The Carson proposal, it’s important to understand, is only the latest chapter in a problem that dates to the late 1960s. At that point it became clear that the original theory of public housing, as set in the National Housing Act of 1937, was not going to work. It had been thought that, once the housing was built thanks to government financing, it would be self-sustaining. As a HUD history puts it: “Public housing was originally . . . financed through bond initiatives and operated by setting rents to cover costs.” In other words, public housing, like its private counterpart, was meant to cover maintenance costs through revenue from rents.

By the late ’60s, however, working-class households, for whom the projects were originally meant, had abandoned them — and their low-income successors rebelled at paying the higher rents that maintenance needs called for. Crucially, a nine-month 1969 rent strike in St. Louis public housing — which included the infamous Pruitt-Igoe high-rise — prompted a key policy change: The so-called Brooke amendment, sponsored by liberal senator Edward Brooke of Massachusetts, set subsidized rents at just 25 percent of income. Over time, that percentage increased to the present-day 30 percent — but the principle remained the same. Subsidized tenants, whether in public housing or in housing-voucher (Section 8) apartments, had rents set in a way distinct from any in the private market, as a percentage of one’s income.
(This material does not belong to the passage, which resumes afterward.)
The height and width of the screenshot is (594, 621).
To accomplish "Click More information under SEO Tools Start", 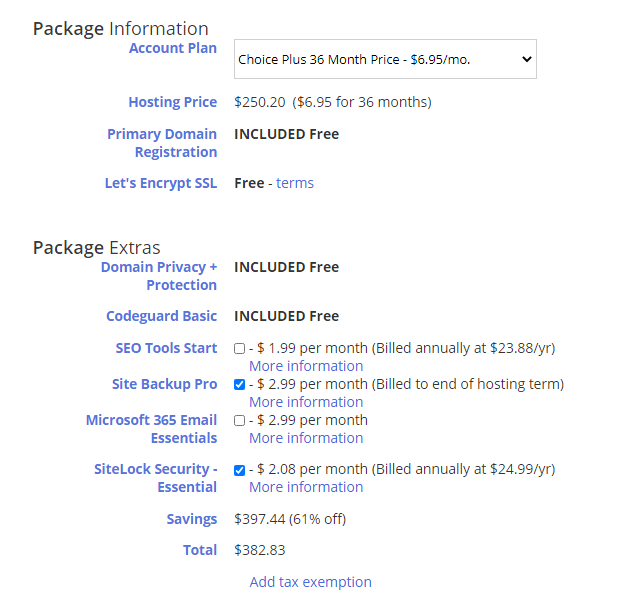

The effect, unsurprisingly, was to starve public housing of the rent revenue it had always relied on. Pruitt-Igoe tenants had their rents limited — but just a few years later, their apartment complexes had so deteriorated that they were torn down in a visually compelling implosion. That’s the scenario that Carson is hoping to forestall today. But the Brooke amendment doesn’t just starve public housing of revenue; it inflicts profound and continuing collateral damage by punishing tenants for earning more.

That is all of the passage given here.